As for the question about the pill, we think you should definitely encourage her to have a backup form of birth control because it’s the best defense against unplanned pregnancies when the condom breaks — explain to her that condoms DO break sometimes (especially when used incorrectly, hence the emphasis on “correct use”). You could even use the Planned Parenthood widget we mentioned earlier today to help figure out what might be the best backup methods of birth control for her. Tell her how, when she eventually becomes sexually active, having two forms of protection (condoms + some other form) will make her safer, give her more peace of mind, and thus make the experiences more enjoyable. But emphasize how this is a backup form of birth control that cannot take the place of condoms when it comes to STD protection, even with her first true love who she believes is a virgin. This is the point where you explain, very scientifically, “Hey, you really can never know!”

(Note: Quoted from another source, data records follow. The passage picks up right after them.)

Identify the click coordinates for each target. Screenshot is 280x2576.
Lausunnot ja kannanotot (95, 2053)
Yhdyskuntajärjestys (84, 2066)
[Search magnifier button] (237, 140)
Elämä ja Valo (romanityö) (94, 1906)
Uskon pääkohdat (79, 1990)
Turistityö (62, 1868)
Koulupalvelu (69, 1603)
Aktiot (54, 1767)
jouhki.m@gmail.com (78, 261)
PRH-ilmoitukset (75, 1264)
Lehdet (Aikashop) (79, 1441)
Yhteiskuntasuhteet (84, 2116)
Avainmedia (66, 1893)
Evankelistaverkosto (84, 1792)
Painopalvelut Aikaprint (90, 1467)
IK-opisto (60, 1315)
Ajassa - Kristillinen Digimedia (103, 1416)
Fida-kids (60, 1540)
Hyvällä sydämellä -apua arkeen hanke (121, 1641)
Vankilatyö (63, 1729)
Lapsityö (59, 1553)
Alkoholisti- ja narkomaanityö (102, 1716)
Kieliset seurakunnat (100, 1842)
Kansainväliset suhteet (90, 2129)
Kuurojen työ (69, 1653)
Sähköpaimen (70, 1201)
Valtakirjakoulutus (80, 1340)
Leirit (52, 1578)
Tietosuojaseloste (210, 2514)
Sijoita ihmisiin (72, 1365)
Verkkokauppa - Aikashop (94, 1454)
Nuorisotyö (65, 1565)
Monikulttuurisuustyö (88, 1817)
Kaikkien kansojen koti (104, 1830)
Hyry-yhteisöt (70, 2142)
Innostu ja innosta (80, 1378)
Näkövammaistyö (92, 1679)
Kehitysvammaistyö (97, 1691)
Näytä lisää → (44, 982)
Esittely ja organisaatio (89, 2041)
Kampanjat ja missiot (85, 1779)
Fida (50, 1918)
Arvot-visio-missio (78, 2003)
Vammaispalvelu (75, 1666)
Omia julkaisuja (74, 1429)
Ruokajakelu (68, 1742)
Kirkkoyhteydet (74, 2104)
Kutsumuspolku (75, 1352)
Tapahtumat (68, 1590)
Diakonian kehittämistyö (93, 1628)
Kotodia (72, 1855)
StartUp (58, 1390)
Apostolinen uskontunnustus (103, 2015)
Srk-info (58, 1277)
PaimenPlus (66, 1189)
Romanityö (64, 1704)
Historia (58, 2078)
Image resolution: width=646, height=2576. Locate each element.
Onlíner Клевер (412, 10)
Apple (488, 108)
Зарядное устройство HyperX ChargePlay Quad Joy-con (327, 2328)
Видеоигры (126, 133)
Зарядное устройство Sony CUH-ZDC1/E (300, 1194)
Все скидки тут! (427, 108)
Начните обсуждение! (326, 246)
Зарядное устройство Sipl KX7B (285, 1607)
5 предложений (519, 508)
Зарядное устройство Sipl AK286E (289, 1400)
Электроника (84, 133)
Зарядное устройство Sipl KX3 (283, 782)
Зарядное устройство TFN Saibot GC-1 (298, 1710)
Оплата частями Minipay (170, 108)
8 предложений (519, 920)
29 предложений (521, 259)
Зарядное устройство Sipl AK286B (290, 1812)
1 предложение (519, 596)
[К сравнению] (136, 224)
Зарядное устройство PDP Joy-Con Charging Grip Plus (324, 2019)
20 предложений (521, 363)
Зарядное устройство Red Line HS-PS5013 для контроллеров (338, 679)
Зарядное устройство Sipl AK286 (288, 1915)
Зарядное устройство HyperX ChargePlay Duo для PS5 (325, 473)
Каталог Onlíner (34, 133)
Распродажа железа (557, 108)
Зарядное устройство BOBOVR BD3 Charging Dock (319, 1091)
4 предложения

Finally, do tell your goddaughter what postponing sex may save her from: the post-prom disappointment, the pathetic fumblings of inexperienced, immature boys with no staying power; the various viral STDs going around that have no cure… You can certainly talk up waiting: abstinence-only education sucks, but abstinence itself can be great and empowering and stress-relieving! And then admit that once she actually gets around to sex — WHEN SHE’S READY — it’s (meant to be) pretty fun.